Researchers from the US and Spain say they have drawn on the lessons of classical optics to show that it is possible to see effectively around barriers using a “virtual camera”.
Writing in the journal Nature, they describe technology and an approach that allow hidden scenes to be imaged despite the challenges that have limited many previous attempts at non-line-of-sight imaging to “fuzzy pictures of simple scenes”.
The work, by a team from the University of Wisconsin-Madison (UW), US, and Universidad de Zaragoza, Spain, has been funded largely by the US Defence Department and NASA.
The idea of non-line-of-sight imaging, says senior author Andreas Velten, from UW, uses indirect, reflected light to capture images of a hidden scene.
Photons from thousands of pulses of laser light are reflected off a wall or another surface to an obscured scene, then the reflected, diffused light bounces back to sensors connected to a camera. The recaptured light particles or photons are then used to digitally reconstruct the hidden scene in three dimensions.
A great deal of recent research, Velten says, has focused on improving the quality of scene regeneration under controlled conditions using small scenes with single objects.
His team has looked at it through a more conventional prism by applying the same math used to interpret images taken with conventional line-of-sight imaging systems. The new method, they say, surmounts the use of a single reconstruction algorithm and describes a new class of imaging algorithms that share unique advantages.
Conventional systems interpret diffracted light as waves, which can be shaped into images by applying well known mathematical transformations to the light waves propagating through the imaging system.
In the case of non-line-of-sight imaging, the challenge of imaging a hidden scene, says Velten, is resolved by reformulating the non-line-of-sight imaging problem as a wave diffraction problem and then using well-known mathematical transforms from other imaging systems to interpret the waves and reconstruct an image of a hidden scene.
By doing this, the new method turns any diffuse wall into a virtual camera.
“What we did was express the problem using waves,” he says. “The systems have the same underlying math, but we found that our reconstruction is surprisingly robust, even using really bad data.

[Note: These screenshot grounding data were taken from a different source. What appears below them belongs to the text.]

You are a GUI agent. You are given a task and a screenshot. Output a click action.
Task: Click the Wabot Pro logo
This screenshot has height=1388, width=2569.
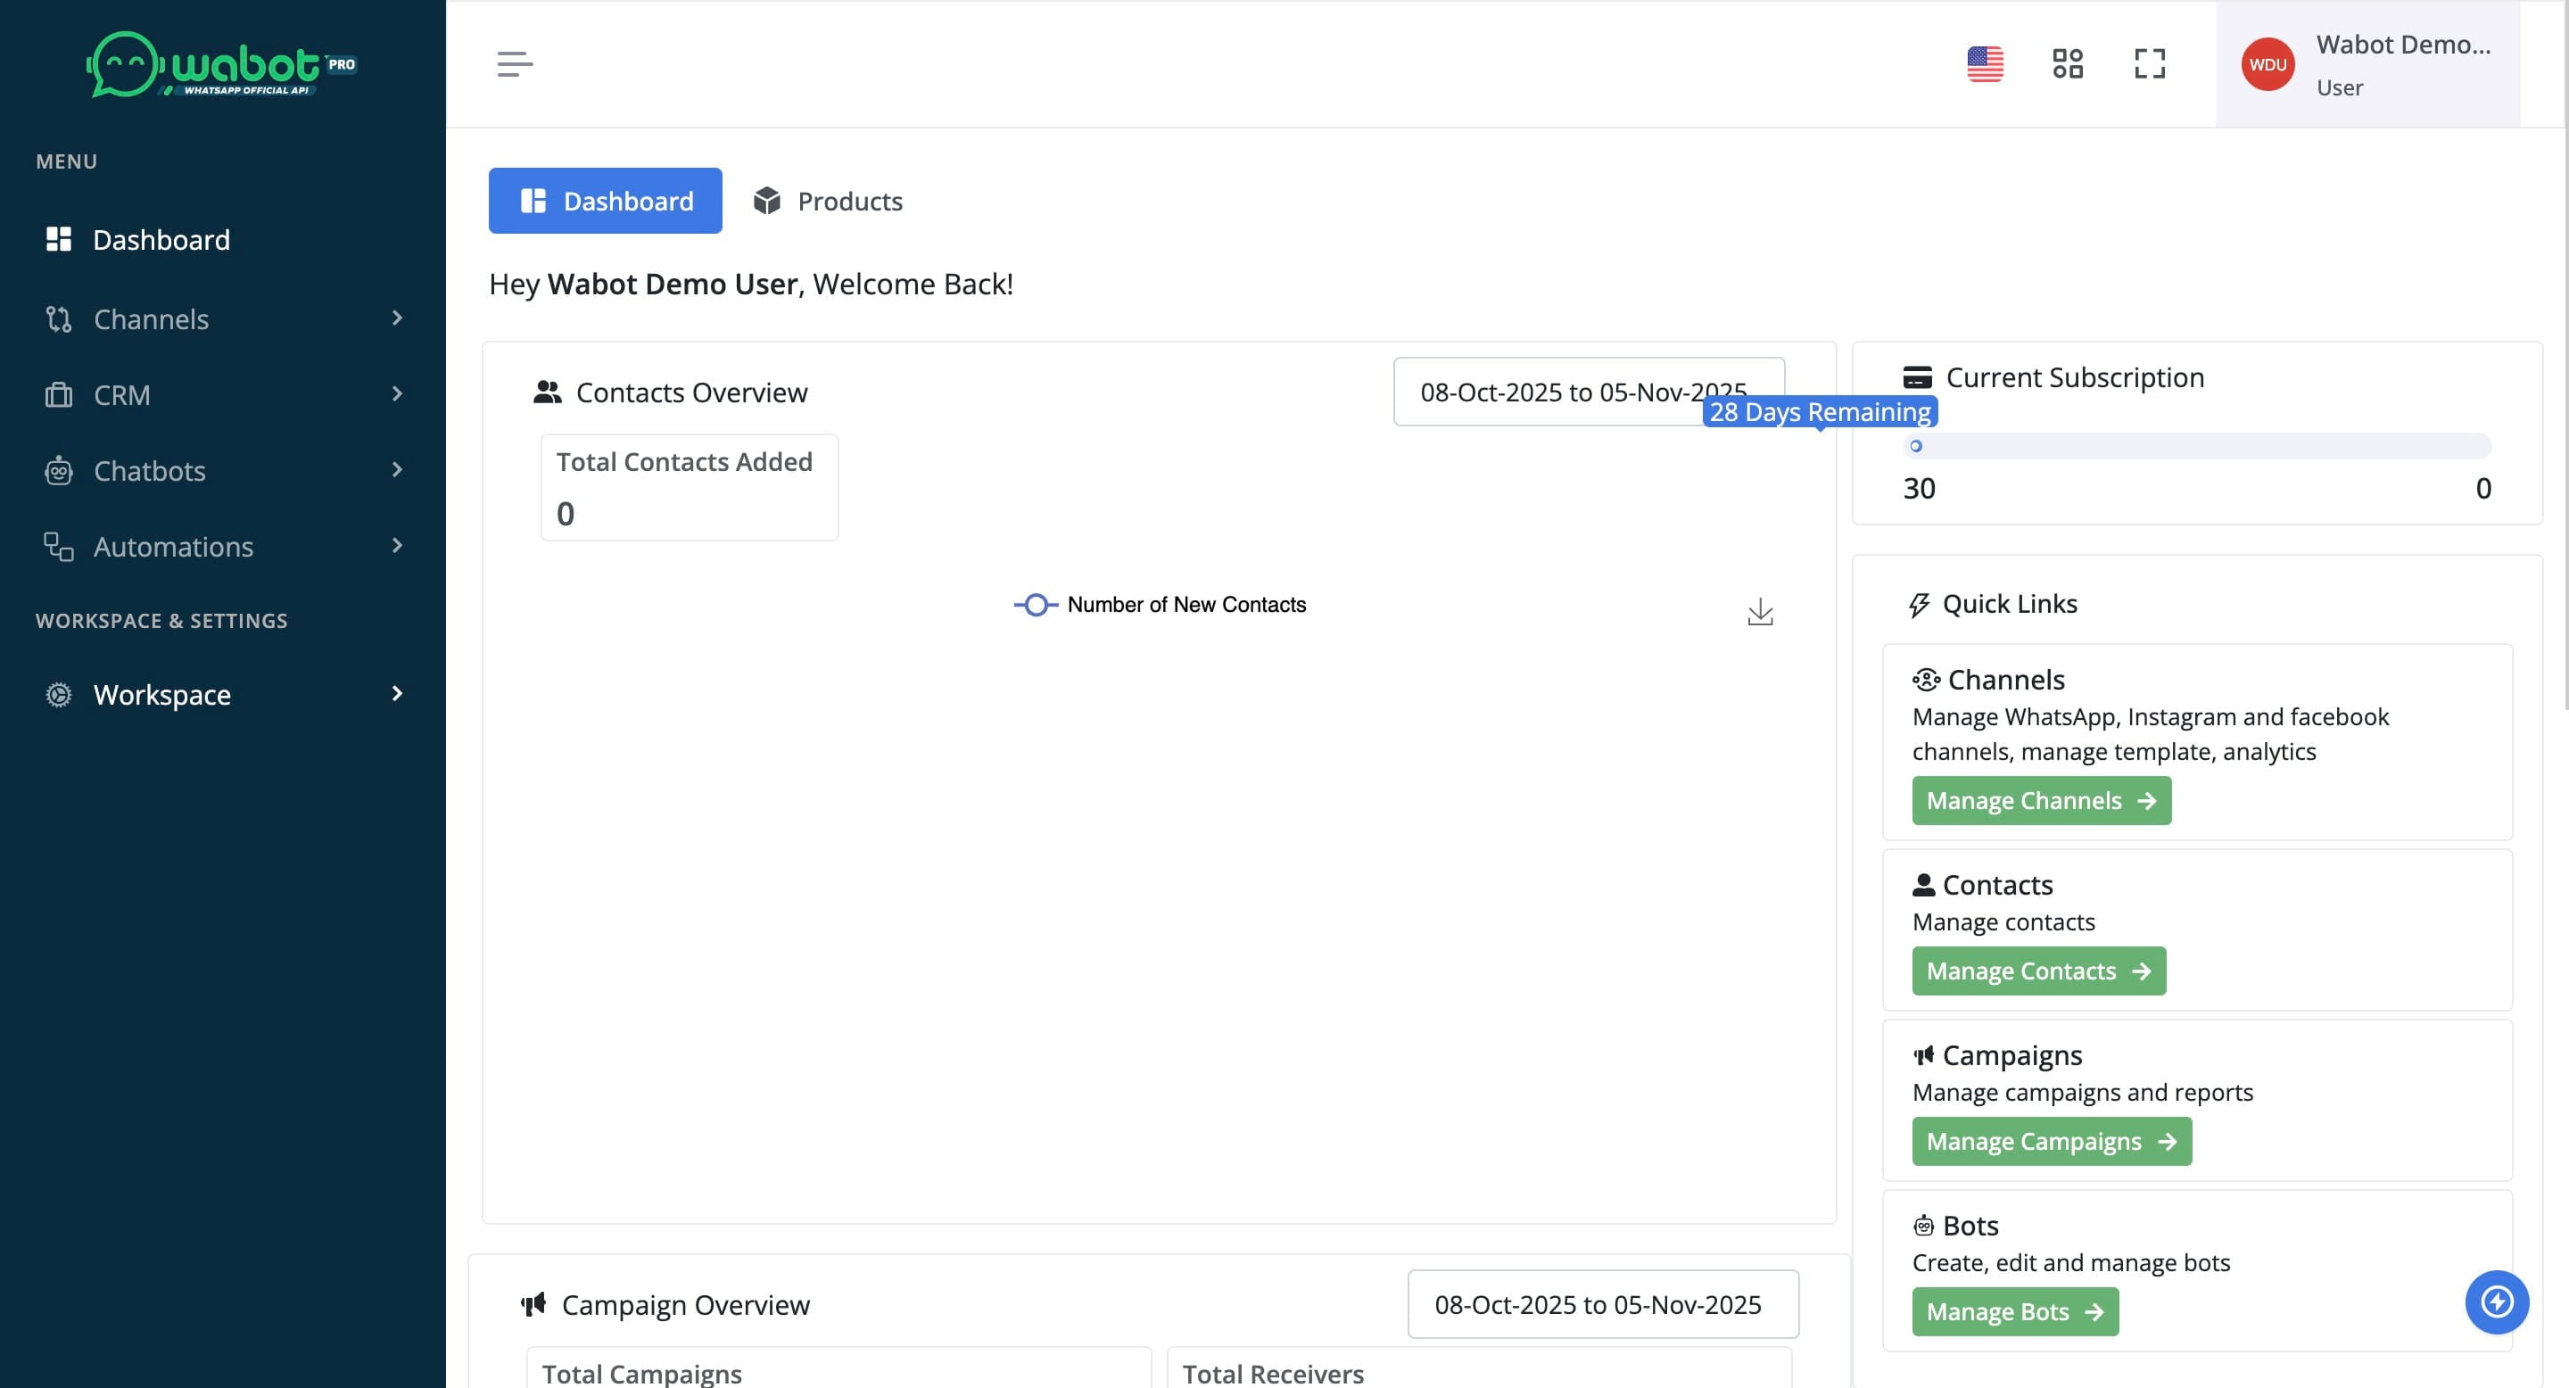(221, 65)
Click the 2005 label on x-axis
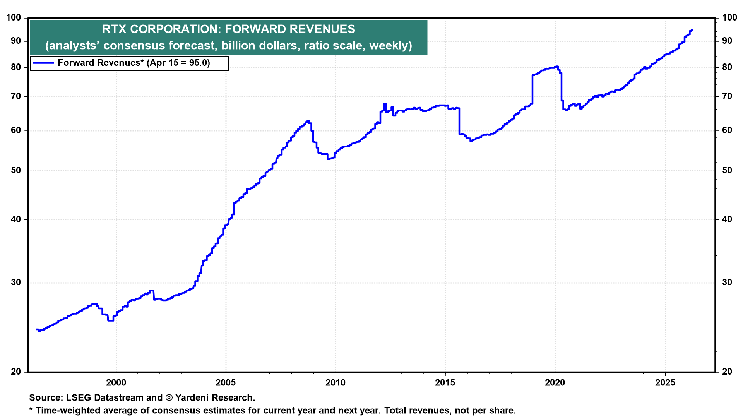Screen dimensions: 743x418 [226, 383]
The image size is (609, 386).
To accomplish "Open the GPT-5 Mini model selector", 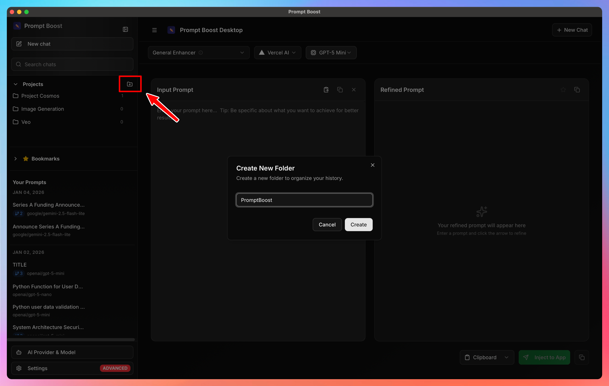I will (x=331, y=53).
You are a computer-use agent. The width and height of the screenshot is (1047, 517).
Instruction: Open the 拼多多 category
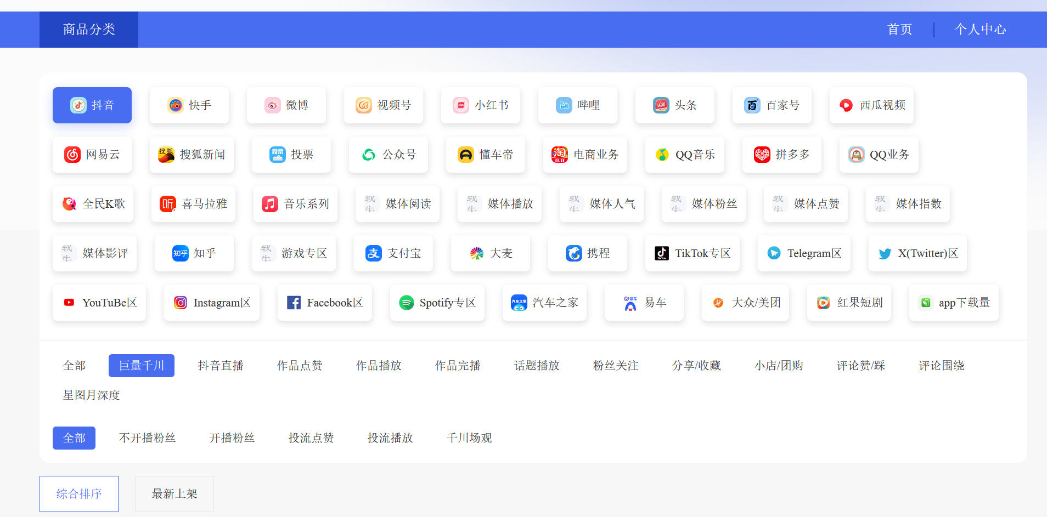(x=781, y=155)
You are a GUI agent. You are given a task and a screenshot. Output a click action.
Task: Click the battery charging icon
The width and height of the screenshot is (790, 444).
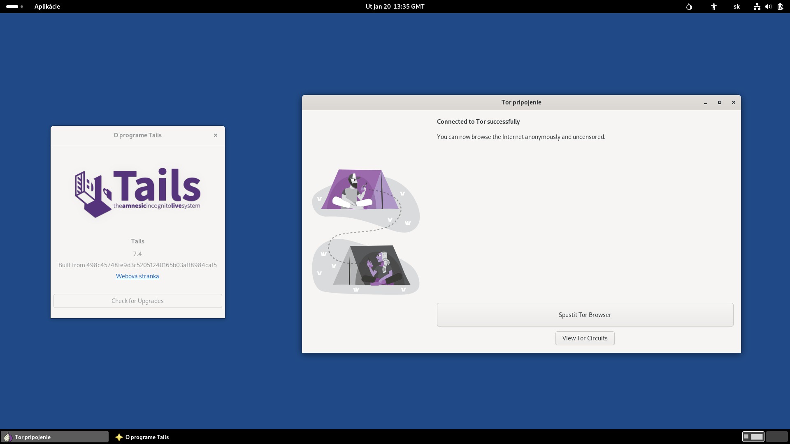(780, 7)
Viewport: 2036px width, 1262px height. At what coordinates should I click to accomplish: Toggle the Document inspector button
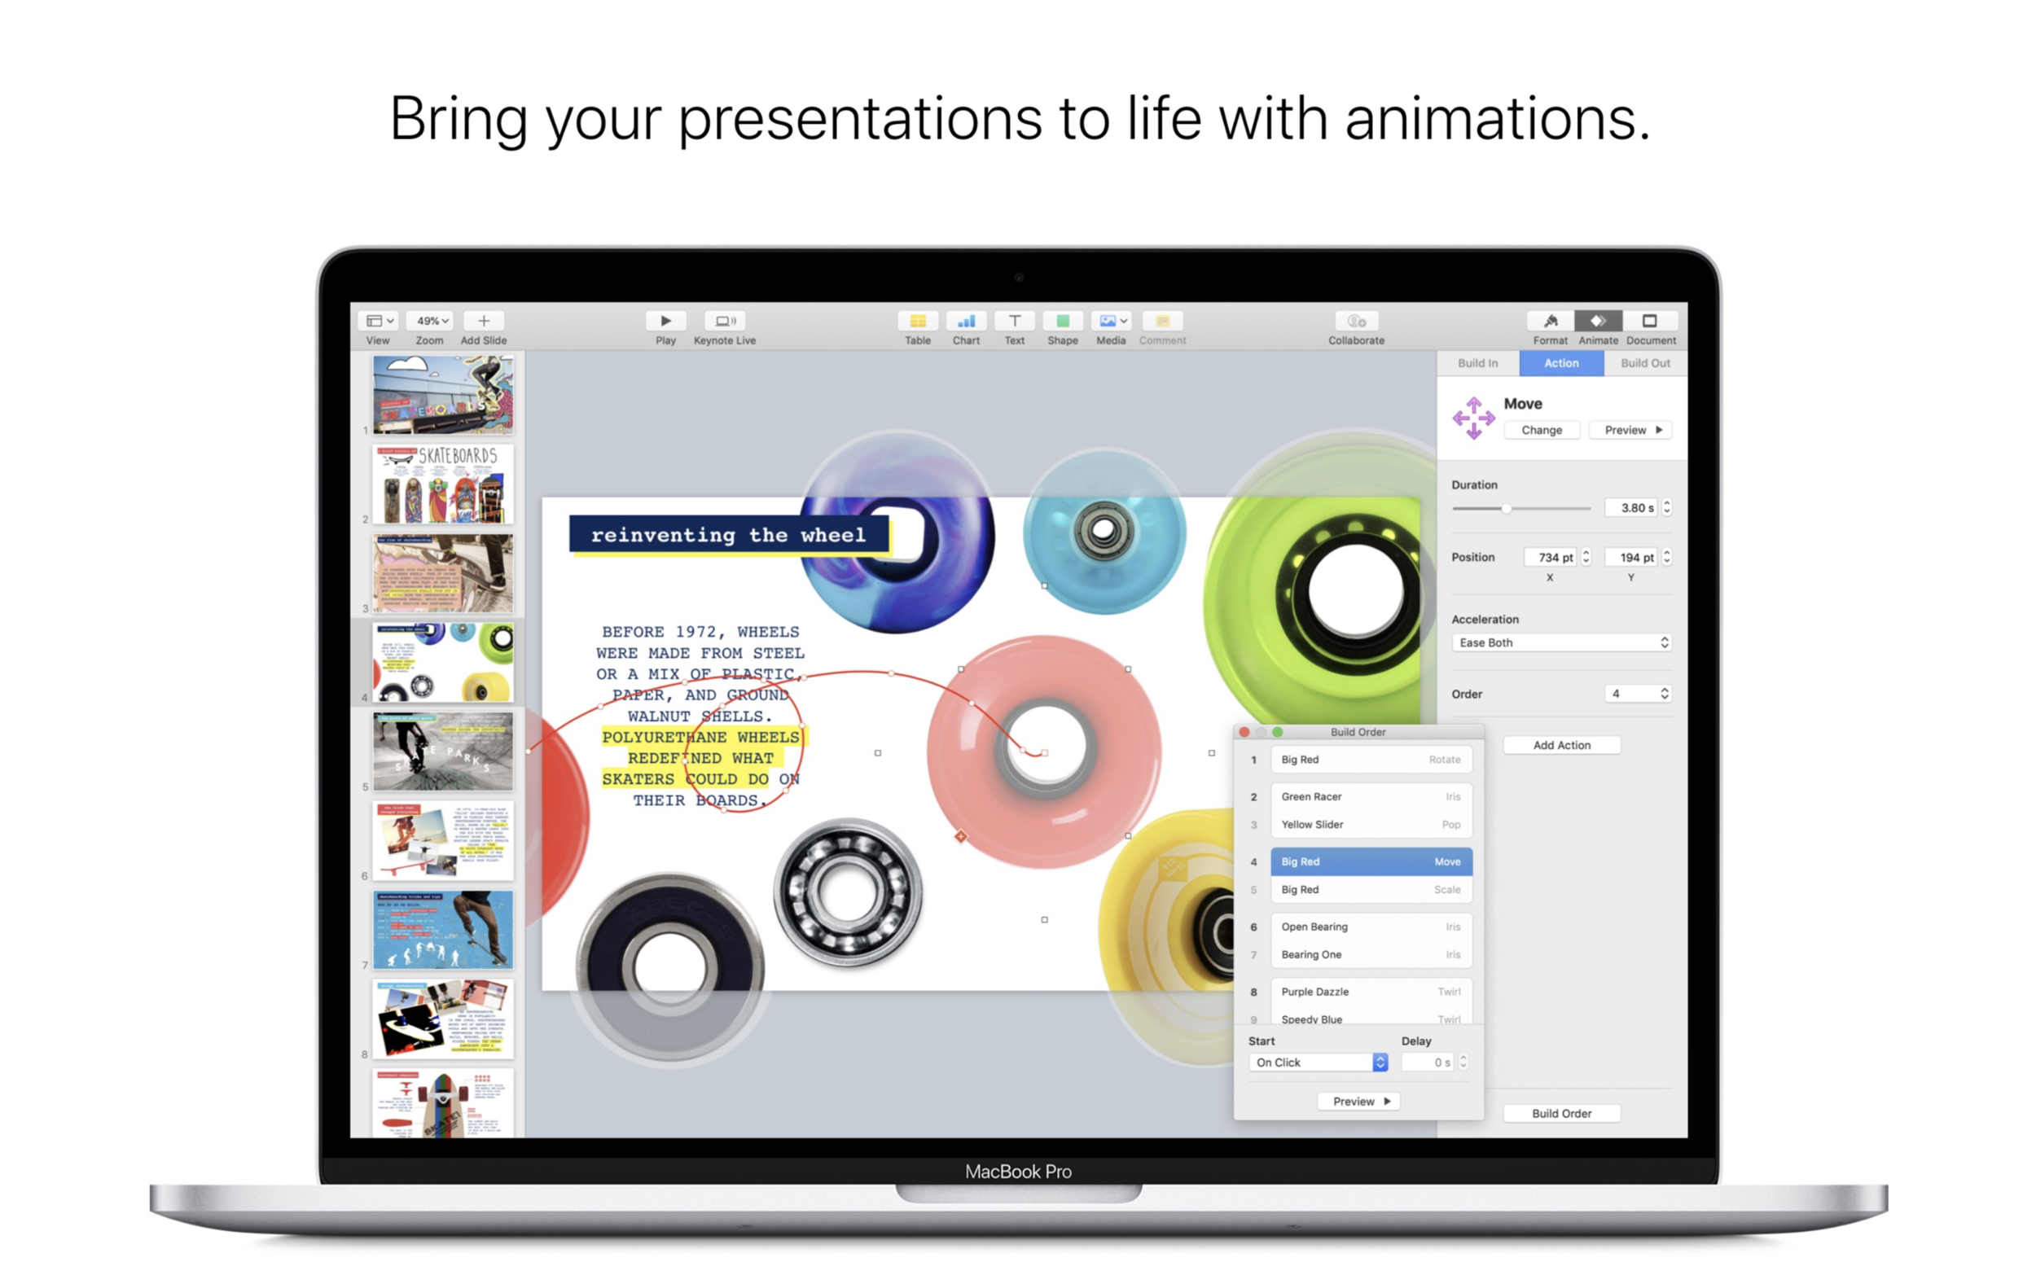click(x=1649, y=321)
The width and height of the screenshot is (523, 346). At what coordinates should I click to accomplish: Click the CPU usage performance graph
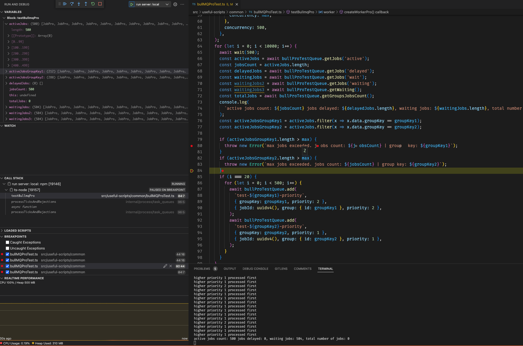[x=95, y=311]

You can do it with fewer photons.”
Velten’s team showed that hidden scenes could be imaged despite the challenges of scene complexity, differences in reflector materials, scattered ambient light and varying depths of field for the objects that make up a scene.
And they believe the ability to essentially project a camera from one surface to another suggests the technology could be developed to a point where it is possible to see around multiple corners.